## WHAT YOU WILL DO
Reproduce only the lines from the line containing "Task: Check the except when sender exception" to the end of the entries below, including both of those lines.

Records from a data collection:
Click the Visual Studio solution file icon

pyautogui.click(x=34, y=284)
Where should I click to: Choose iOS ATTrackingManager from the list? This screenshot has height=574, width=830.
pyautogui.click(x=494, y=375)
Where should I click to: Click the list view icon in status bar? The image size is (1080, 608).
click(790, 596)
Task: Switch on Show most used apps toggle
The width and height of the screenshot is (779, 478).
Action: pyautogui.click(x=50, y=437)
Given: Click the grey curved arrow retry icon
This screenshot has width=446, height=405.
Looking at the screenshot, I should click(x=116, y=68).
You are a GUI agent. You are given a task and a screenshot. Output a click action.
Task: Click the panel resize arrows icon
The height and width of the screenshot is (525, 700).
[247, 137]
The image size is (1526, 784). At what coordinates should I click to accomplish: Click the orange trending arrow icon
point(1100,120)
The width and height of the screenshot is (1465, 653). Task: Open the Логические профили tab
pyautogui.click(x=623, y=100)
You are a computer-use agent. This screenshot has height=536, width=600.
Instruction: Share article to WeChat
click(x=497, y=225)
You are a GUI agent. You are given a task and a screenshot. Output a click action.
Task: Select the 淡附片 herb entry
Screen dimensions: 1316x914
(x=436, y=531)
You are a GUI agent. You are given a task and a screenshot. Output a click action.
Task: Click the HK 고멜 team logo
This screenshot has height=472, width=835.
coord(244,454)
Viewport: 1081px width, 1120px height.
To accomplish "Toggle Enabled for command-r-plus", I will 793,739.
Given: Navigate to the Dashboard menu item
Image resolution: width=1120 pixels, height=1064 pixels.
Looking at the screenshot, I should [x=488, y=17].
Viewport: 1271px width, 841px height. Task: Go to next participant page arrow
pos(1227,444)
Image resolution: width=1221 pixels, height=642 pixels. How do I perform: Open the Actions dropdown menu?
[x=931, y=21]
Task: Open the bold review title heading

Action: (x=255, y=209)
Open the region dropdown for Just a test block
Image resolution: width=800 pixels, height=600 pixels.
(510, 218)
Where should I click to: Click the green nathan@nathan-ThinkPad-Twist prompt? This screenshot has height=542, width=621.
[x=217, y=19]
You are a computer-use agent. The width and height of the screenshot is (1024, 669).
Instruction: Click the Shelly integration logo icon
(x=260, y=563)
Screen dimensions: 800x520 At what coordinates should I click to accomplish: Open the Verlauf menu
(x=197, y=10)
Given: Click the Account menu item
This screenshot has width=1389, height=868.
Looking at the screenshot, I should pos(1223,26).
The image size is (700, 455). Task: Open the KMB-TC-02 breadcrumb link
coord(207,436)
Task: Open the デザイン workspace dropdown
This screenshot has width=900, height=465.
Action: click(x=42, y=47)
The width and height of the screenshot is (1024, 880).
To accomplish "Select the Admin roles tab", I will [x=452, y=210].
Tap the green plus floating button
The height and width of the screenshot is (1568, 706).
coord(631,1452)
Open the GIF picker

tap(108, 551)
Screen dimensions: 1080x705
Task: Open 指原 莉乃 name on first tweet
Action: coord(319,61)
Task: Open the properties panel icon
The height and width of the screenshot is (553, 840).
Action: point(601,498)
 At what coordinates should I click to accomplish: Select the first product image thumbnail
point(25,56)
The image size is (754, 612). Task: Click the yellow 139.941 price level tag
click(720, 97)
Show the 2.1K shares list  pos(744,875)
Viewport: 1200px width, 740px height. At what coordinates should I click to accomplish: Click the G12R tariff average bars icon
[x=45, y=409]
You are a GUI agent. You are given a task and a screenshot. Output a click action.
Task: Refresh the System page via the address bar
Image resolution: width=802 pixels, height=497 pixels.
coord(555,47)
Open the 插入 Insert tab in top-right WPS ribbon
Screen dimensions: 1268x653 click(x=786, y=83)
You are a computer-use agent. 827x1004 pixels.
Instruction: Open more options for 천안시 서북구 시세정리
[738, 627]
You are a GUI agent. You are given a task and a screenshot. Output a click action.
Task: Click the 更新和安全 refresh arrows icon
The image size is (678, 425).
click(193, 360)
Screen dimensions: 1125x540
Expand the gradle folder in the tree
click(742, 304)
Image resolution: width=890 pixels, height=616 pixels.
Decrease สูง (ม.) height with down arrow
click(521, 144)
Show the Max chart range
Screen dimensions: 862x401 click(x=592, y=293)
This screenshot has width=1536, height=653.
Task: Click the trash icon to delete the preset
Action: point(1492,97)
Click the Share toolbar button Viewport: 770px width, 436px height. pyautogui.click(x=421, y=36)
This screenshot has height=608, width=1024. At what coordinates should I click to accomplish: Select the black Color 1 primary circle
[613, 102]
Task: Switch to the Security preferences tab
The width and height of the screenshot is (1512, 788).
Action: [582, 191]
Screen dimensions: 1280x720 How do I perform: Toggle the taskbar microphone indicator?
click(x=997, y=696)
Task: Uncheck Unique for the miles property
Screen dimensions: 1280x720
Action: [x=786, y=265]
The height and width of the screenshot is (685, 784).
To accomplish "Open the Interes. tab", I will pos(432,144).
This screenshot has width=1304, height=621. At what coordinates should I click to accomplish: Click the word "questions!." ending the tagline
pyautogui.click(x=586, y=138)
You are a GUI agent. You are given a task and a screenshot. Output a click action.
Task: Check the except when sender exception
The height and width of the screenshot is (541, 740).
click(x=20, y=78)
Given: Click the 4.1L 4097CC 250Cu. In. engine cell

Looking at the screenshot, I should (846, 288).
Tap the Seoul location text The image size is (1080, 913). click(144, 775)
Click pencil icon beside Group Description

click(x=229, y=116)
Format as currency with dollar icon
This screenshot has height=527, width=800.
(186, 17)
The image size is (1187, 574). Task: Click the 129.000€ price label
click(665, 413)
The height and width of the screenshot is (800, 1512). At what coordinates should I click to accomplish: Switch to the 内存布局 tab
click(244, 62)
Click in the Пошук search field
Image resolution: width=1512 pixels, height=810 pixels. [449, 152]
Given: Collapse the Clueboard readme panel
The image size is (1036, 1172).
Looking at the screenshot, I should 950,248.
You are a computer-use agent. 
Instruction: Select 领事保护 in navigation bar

## PROBLEM SOLUTION
Task: Check the except when sender exception
The height and width of the screenshot is (541, 740).
click(x=20, y=78)
Given: Click the 4.1L 4097CC 250Cu. In. engine cell

Looking at the screenshot, I should (846, 288).
Tap the Seoul location text The image size is (1080, 913). click(144, 775)
Click pencil icon beside Group Description

click(x=229, y=116)
Format as currency with dollar icon
This screenshot has height=527, width=800.
(186, 17)
The image size is (1187, 574). Task: Click the 129.000€ price label
click(665, 413)
The height and width of the screenshot is (800, 1512). At what coordinates should I click to accomplish: Switch to the 内存布局 tab
click(244, 62)
Click in the Пошук search field
Image resolution: width=1512 pixels, height=810 pixels. [449, 152]
Given: Collapse the Clueboard readme panel
The image size is (1036, 1172).
Looking at the screenshot, I should 950,248.
You are a computer-use agent. 
Instruction: Select 领事保护 in navigation bar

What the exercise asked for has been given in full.